修回日期: 2014-10-24
接受日期: 2014-11-05
在线出版日期: 2014-12-08
原发性胆汁性肝硬化(primary biliary cirrhosis, PBC)是一种以胆汁淤积为特点的慢性自身免疫性胆汁淤积性肝病, 最终发展为肝硬化, 门静脉高压及肝功能衰竭. 临床无症状患者主要依靠肝功能碱性磷酸酶(alkaline phosphatase)异常及血清抗线粒体抗体(anti-mitochondrial antibody)阳性来诊断. 熊去氧胆酸(ursodeoxycholic acid)是目前唯一被食品和药品管理局推荐用药, 但并不是所有的患者均有效, 因此布地奈德、贝特类、6-α乙基鹅去氧胆酸(obeticholic acid)、免疫抑制剂、肝移植等应该被考虑用于PBC的治疗.
核心提示: 本文对原发性胆汁性肝硬化(primary biliary cirrhosis, PBC)的治疗进展做一综述, 熊去氧胆酸(ursodeoxycholic acid)是唯一被美国食品和药品管理局推荐用药, 但不是所有的患者均有效, 布地奈德、贝特类、6-α乙基鹅去氧胆酸(obeticholic acid)、免疫抑制剂、肝移植等治疗应该被考虑用于PBC治疗.
引文著录: 蒲艳, 杨晋辉, 杨婧. 原发性胆汁性肝硬化的治疗进展. 世界华人消化杂志 2014; 22(34): 5273-5278
Revised: October 24, 2014
Accepted: November 5, 2014
Published online: December 8, 2014
Primary biliary cirrhosis (PBC) is a chronic autoimmune cholestatic liver disease characterized by cholestasis, and it often eventually develops into cirrhosis, portal hypertension and liver failure. Asymptomatic patients typically are diagnosed by the elevation of alkaline phosphatase (ALP) and the presence of anti-mitochondrial antibody (AMA) titers of 1:40 or greater. Ursodeoxycholic acid (UDCA) is the only Food and Drug Administration approved treatment for PBC, but it is not universally effective.

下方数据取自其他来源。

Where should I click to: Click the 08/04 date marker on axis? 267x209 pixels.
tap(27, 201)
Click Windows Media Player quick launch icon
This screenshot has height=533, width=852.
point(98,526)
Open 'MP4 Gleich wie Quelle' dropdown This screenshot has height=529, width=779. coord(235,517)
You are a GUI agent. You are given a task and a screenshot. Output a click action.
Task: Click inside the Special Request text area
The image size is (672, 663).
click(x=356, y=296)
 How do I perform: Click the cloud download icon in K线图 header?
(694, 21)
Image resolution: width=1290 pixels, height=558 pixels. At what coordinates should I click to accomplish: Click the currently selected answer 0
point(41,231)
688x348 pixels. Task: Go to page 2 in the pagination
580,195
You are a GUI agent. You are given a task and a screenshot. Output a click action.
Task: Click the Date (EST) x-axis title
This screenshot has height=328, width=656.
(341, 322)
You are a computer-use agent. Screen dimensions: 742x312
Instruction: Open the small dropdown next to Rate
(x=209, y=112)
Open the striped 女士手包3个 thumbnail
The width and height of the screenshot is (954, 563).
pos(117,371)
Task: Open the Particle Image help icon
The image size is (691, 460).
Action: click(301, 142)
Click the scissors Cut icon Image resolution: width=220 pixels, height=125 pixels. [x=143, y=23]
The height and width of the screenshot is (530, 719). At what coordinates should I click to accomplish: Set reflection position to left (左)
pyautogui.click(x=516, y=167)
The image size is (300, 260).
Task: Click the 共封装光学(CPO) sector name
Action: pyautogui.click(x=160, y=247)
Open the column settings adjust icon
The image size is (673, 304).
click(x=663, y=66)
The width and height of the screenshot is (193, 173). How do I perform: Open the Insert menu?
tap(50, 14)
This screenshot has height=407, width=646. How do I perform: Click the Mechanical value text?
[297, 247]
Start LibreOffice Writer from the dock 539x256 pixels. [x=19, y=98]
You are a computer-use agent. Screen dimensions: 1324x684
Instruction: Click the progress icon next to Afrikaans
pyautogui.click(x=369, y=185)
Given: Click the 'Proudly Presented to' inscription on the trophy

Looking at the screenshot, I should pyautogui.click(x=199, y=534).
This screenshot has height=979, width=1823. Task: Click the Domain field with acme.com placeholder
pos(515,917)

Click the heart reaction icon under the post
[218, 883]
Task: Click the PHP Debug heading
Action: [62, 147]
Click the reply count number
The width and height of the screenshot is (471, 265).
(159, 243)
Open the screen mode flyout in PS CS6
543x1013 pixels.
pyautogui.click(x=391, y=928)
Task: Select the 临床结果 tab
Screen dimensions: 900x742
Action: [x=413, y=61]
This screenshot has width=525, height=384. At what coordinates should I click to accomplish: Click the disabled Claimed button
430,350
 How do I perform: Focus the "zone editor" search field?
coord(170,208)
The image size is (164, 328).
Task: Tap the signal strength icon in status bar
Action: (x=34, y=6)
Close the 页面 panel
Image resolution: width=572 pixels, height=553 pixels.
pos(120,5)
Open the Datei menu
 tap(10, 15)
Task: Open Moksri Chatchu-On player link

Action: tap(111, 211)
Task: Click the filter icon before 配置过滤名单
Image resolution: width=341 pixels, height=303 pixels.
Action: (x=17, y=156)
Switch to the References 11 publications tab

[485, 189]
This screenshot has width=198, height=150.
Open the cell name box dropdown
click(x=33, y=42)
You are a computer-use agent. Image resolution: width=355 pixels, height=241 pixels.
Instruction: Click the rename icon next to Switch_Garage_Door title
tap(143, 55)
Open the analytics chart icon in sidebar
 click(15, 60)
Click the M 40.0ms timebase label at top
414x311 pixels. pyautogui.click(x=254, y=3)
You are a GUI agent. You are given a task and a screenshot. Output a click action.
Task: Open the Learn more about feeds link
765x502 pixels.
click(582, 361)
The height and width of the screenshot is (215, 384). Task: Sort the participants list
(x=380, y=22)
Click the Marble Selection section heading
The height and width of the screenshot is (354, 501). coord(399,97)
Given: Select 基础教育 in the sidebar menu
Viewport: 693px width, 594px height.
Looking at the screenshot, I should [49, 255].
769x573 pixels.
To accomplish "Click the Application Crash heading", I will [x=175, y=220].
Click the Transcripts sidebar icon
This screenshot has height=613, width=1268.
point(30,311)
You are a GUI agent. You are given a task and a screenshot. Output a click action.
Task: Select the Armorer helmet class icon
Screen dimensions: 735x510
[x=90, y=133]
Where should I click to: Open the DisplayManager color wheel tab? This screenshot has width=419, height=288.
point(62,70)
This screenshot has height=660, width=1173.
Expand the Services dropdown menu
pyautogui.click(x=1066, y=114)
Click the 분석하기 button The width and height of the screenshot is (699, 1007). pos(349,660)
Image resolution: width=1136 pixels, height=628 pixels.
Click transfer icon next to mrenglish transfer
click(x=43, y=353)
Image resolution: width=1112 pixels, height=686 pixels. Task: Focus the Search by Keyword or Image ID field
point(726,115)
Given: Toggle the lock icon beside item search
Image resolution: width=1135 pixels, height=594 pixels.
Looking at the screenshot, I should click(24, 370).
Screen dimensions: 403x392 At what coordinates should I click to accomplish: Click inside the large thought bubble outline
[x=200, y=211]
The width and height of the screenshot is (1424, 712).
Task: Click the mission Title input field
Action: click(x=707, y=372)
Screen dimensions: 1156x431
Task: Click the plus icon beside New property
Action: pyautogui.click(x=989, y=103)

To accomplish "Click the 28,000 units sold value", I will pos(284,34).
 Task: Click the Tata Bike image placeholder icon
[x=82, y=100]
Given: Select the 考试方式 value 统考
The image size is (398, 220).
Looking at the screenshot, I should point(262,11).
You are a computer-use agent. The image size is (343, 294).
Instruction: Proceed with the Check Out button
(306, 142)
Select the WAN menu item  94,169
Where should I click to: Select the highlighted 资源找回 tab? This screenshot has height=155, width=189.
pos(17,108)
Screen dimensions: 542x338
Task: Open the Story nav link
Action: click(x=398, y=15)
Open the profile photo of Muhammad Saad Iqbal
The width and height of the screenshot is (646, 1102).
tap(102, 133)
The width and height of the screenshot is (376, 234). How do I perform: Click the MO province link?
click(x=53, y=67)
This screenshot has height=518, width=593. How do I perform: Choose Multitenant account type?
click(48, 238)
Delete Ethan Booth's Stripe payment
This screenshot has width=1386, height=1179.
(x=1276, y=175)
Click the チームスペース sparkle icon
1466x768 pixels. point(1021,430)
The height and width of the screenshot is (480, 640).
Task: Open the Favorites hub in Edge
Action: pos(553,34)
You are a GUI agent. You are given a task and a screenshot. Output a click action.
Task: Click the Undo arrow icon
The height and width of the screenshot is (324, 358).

In patients with UDCA-refractory PBC, additional therapies should be considered, including budesonide, fibrates, obeticholic acid, immunosuppressants and liver transplantation.
- Citation: Pu Y, Yang JH, Yang J. Progress in treatment of primary biliary cirrhosis. Shijie Huaren Xiaohua Zazhi 2014; 22(34): 5273-5278
- URL: https://www.wjgnet.com/1009-3079/full/v22/i34/5273.htm
- DOI: https://dx.doi.org/10.11569/wcjd.v22.i34.5273
原发性胆汁性肝硬化(primary biliary cirrhosis, PBC)是一种以胆汁淤积为特点的慢性自身免疫性肝脏疾病, 主要发生于中年女性, 男女比例约为1:10[1-3]. 实验室检查以碱性磷酸酶(alkaline phosphatase, ALP)增高和血清抗线粒体抗体阳性为特点, 临床以疲乏和瘙痒为主要症状, 最终发展为肝硬化、门脉高压、肝功能衰竭[4,5]. 目前PBC胆管损伤机制尚不明确, 考虑与基因和环境因素相关, 环境因素作用于遗传易感者而发病[6]. PBC的患病率可能因种族和地域差别而有所不同[7,8], 随着现代医学的发展和临床医师对PBC的认识加深, PBC的诊断率已显著提高[7], 越来越多的PBC患者可能处于无临床症状期而只存在肝功能异常而被诊断. 对于PBC患者, 早期识别、及时合理治疗是改善其预后的关键, 关于PBC治疗的研究也不断深入, 下面对PBC的治疗进展做一综述.
熊去氧胆酸(ursodeoxycholic acid, UDCA)是目前唯一被美国肝脏病研究学会(American Association for Study of Liver Diseases, AASLD)推荐并被美国食品和药品管理局(Food and Drug Administration, FDA)批准用于治疗PBC的药物[5], 也是目前最具有循证医学支持的非移植治疗PBC的药物, 推荐剂量为13-15 mg/(kg•d). UDCA为正常胆汁中的初级胆汁酸鹅去氧胆酸的7-β异构体, 显著降低胆汁中胆固醇及胆固醇酯的量和胆固醇的饱和指数, UDCA能将胆汁酸转变为亲水性的毒力低的胆汁酸, 具有扩张亲水性胆汁酸池, 促进胆汁酸分泌, 抑制胆汁酸或细胞因子诱导的细胞凋亡, 并有免疫调节、抗炎、抗菌等作用[9-11]. 其作用机制还可能涉及趋化因子受体3(chemokine receptor 3, CXCR3)对PBC的介导作用[12].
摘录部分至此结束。